- Bear Lake Location within Indiana Bear Lake Location within the United States
- Coordinates: 41°19′27″N 85°30′55″W﻿ / ﻿41.32417°N 85.51528°W
- Country: United States
- State: Indiana
- County: Noble
- Township: Noble

Area
- • Water: 0.212500 sq mi (0.550372 km^{2})
- Elevation: 896 ft (273 m)

Population
- • Estimate (2024): 232
- Time zone: UTC-5 (Eastern (EST))
- • Summer (DST): UTC-4 (EDT)
- ZIP code: 46701
- Area code: 260
- GNIS feature ID: 2830477

= Bear Lake, Indiana =

Bear Lake is a lakeside community in Noble Township, Noble County, in the U.S. state of Indiana. Points of interest include Bear Lake Camp, Bear Lake Church, Elwood H. Thomas Public Beach, and Merry Lea Environmental Center.

== Bear Lake Camp ==
Bear Lake Camp is a Christian summer camp for students entering grades 2–12. Bear Lake Camp is also the location of the Bear Lake Church.

==Elwood H. Thomas Public Beach==
The Elwood H. Thomas Public Beach is a public beach run and kept up by the East Shore Property Owners Association. It is the only privately owned public beach in the state of Indiana.

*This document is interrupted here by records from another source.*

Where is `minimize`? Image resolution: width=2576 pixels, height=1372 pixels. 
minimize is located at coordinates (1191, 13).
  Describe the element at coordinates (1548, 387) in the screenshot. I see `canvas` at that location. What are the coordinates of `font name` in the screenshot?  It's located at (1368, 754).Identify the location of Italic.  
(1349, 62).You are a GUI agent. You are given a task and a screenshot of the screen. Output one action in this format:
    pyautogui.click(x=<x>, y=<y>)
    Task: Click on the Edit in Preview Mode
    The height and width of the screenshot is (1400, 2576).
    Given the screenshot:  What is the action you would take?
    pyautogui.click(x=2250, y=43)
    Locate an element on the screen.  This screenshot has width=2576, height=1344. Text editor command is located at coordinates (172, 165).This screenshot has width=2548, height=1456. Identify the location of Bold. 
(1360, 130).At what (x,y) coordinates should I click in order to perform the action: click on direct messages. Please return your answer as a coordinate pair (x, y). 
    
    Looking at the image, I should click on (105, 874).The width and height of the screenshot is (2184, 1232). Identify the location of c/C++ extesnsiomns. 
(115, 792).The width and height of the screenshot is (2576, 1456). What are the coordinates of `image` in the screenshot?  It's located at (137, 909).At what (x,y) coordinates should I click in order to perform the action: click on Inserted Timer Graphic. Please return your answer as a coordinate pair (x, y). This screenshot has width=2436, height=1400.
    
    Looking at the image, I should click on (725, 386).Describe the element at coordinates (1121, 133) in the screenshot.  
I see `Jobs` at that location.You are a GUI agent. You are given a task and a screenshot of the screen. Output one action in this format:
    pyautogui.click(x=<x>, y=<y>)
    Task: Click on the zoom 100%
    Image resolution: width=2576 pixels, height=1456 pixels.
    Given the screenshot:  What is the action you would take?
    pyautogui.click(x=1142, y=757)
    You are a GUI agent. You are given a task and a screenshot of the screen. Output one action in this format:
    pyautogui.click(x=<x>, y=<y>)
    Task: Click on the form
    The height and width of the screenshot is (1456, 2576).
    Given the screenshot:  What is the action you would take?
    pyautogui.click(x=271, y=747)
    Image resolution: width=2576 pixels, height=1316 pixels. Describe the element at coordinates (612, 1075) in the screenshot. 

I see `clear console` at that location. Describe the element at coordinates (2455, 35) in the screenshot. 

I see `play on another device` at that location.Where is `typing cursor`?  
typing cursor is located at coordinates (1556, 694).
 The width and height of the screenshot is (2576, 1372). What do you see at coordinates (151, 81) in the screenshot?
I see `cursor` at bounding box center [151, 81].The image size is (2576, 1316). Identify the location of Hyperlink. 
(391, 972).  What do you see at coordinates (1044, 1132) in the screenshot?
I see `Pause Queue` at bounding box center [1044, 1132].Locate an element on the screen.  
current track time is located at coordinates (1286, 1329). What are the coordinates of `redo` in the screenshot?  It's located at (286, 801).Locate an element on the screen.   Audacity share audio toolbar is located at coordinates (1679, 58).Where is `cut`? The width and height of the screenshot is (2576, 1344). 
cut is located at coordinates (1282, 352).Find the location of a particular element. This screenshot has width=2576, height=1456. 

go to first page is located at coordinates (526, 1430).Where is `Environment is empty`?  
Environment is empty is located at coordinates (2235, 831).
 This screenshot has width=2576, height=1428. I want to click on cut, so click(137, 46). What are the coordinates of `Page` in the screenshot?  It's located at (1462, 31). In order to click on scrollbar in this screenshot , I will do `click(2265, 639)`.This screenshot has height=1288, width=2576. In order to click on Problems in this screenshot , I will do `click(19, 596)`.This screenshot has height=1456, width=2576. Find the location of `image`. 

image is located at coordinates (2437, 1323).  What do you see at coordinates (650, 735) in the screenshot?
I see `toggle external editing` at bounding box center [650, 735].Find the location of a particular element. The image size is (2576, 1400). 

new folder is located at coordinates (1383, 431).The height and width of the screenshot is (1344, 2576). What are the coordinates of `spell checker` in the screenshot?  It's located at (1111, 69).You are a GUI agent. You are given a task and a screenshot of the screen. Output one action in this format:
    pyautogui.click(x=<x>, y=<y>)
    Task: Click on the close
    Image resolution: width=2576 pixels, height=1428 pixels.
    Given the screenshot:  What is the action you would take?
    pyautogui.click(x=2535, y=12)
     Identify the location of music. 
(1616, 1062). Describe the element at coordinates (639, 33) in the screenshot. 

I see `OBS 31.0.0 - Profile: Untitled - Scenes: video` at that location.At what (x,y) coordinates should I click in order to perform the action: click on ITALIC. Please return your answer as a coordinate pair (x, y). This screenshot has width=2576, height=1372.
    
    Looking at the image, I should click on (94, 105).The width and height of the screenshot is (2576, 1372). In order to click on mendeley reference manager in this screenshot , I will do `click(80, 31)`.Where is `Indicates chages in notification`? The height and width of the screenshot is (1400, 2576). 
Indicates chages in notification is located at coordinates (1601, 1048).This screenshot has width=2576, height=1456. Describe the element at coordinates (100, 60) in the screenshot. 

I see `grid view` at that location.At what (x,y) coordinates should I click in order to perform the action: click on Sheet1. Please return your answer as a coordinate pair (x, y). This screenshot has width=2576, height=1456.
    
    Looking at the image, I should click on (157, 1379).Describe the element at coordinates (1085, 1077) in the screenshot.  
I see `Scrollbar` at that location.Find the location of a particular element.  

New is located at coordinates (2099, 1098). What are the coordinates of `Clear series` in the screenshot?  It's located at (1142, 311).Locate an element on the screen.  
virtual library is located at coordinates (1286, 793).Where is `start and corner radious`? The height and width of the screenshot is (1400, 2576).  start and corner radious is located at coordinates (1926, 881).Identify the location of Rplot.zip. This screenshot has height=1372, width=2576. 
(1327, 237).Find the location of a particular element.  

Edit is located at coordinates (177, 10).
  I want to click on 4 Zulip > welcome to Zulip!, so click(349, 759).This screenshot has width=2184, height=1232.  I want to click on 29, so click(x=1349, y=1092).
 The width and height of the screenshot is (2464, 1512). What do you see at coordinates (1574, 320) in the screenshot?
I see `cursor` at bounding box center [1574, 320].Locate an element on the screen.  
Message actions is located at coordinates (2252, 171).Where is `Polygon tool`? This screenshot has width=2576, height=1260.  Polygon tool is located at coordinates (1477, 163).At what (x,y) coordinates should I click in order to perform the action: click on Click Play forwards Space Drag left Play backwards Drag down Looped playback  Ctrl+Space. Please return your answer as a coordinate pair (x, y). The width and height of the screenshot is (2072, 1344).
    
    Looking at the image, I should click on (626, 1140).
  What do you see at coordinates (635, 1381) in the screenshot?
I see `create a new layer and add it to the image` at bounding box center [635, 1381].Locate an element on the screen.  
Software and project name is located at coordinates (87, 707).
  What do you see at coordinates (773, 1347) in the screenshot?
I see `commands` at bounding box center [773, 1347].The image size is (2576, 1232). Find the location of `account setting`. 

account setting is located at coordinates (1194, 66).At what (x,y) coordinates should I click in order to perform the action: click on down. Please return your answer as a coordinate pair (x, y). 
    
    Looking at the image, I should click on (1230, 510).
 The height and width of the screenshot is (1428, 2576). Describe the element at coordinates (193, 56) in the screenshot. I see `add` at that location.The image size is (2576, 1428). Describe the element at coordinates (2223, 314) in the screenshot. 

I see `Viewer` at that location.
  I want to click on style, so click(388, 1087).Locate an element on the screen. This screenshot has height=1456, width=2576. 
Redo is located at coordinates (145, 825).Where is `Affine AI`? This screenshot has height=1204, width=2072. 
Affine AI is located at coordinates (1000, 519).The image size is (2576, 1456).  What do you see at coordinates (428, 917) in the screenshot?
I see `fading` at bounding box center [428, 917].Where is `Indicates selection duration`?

==Merry Lea Environmental Center==
Merry Lea Environmental Learning Center of Goshen College is located just south of Wolflake at Bear Lake in Noble County, Indiana. Merry Lea is the largest privately held land reserve in the state of Indiana. The center serves as a field laboratory for students at Goshen College who are studying ecology, environmental education and agroecology. In addition, Merry Lea provides environmental educational experiences for elementary students in the center's service area which includes the Fort Wayne metropolitan area as well as Warsaw, Huntington, Kendallville, Goshen and Elkhart.

==Geography==
Bear Lake is located 28 mi northwest of Fort Wayne, Indiana.

==Demographics==
The United States Census Bureau delineated Bear Lake as a census designated place in the 2022 American Community Survey.